Mehdi Bayad, jeune auteur français, créateur multi-format d’un déjà assez bon nombre de fictions, nous livre son tout premier roman : Le Bâtiment. C’est dans un milieu dystopique que cette histoire se déroule, sans surprise, car dans l’univers parallèle où tout tourne très mal, son imaginaire semble trouver sa pleine mesure.
Le pitch ? Un personnage sans nom se retrouve sur une île mystérieuse après une dispute violente avec son partenaire. Bien sûr, le séjour sur cette île lui réservera une panoplie d’événements inquiétants.
À première vue, l’ossature narrative de cette histoire pourrait nous sembler très simple, voire familière. Le véritable exploit de l’auteur se trouve notamment dans la manière dont cette histoire est livrée au lecteur. C’est là où je trouve que la magie opère finement. Comment ça marche ? Eh bien, tout au long du récit, Mehdi s’imposera (et nous imposera) toute une série de « bâtons dans les roues » narratifs à plusieurs moments, et de plusieurs manières, l’obligeant à maintenir le suspense dans l’inconfort créatif. Ces handicaps prennent la forme de récits racontés uniquement par SMS, conversations inaudibles donc avec peu de mots lisibles, passages racontés sous la forme d’un script théâtral et j’en passe. Cette autoflagellation créative termine par créer un récit tout à fait unique, divertissant et tordu à la fois.

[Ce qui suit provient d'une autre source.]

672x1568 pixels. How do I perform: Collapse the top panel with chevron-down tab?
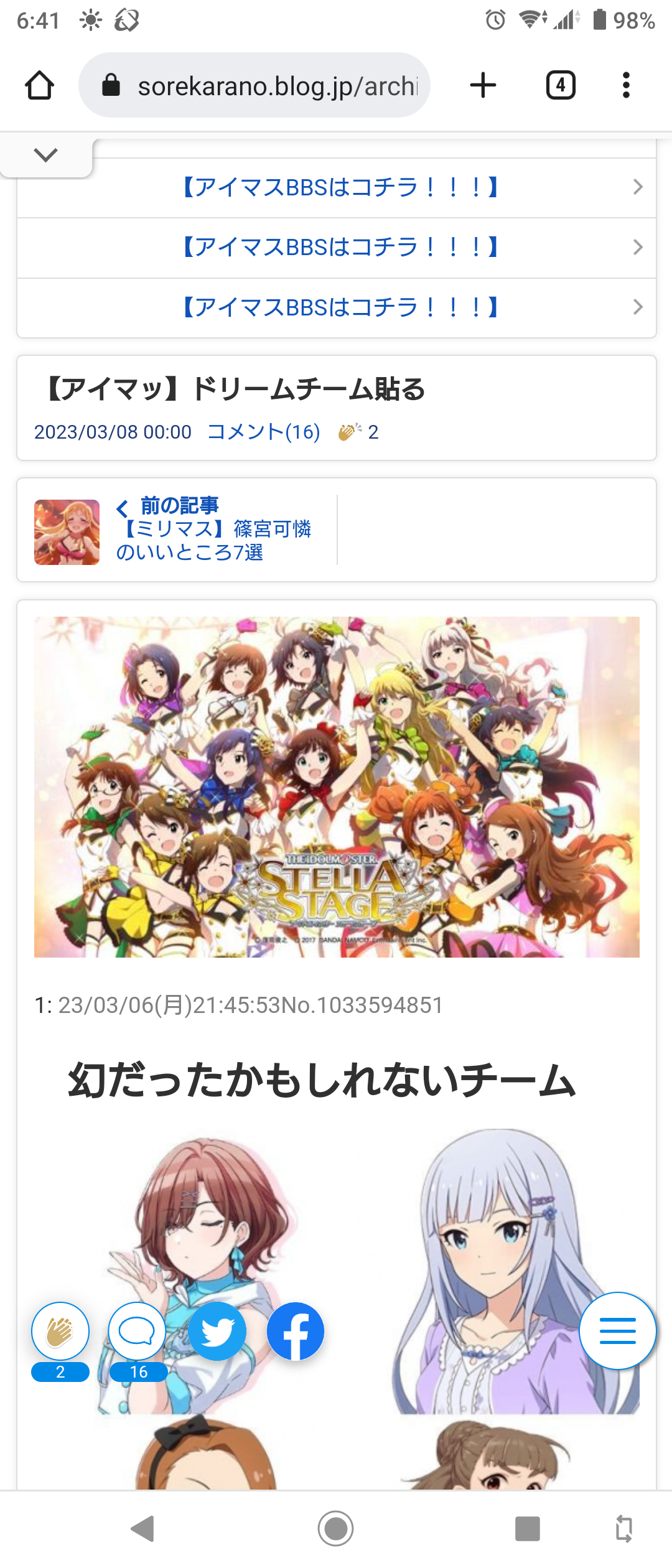[46, 155]
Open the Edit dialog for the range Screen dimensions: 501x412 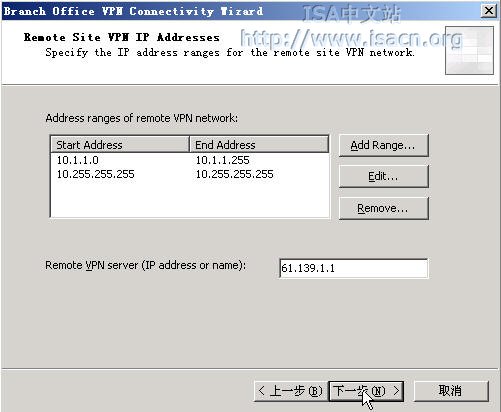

À partir d’ici, c’est très simple, on adhère ou on n’adhère pas au concept. Un moyen simple de profiter pleinement de cette histoire serait d’adopter une position de lecture démunie de toute suranalyse intellectuelle et tout simplement se laisser porter par le caractère ludique du texte. Autrement dit, se prêter au jeu de manière libre. Parce qu’au final, ce roman nous parle de ça : d’un jeu dans le sens "tridimensionnel" du terme.
Sans cet état d’esprit, on risque peut-être de passer un mauvais moment à juger, par exemple, les quelques abandons temporaires des paris osés que l’auteur prend, mais qu’il doit laisser tomber de temps en temps pour rendre la lecture digeste.
Personnellement, cette prise de conscience m’est venue dans le premier quart du livre et, à partir de ce moment, j’ai vraiment savouré cette histoire lugubre.
Il est important de saluer aussi les nombreux échos pertinents que Mehdi fait à notre triste réalité : la relation malsaine à la recherche frénétique de bonheur, le formatage social, la manipulation en couple, la société de divertissement dans un usage d’endormissement collectif… Tous imprimés intelligemment et pertinemment dans le récit.
Je vous recommande donc vivement ce bouquin, mais je vous recommande surtout de ranger tous vos a priori et de profiter d’un pas-si-agréable-que-ça séjour sur une île mystérieuse, près de la côte belge.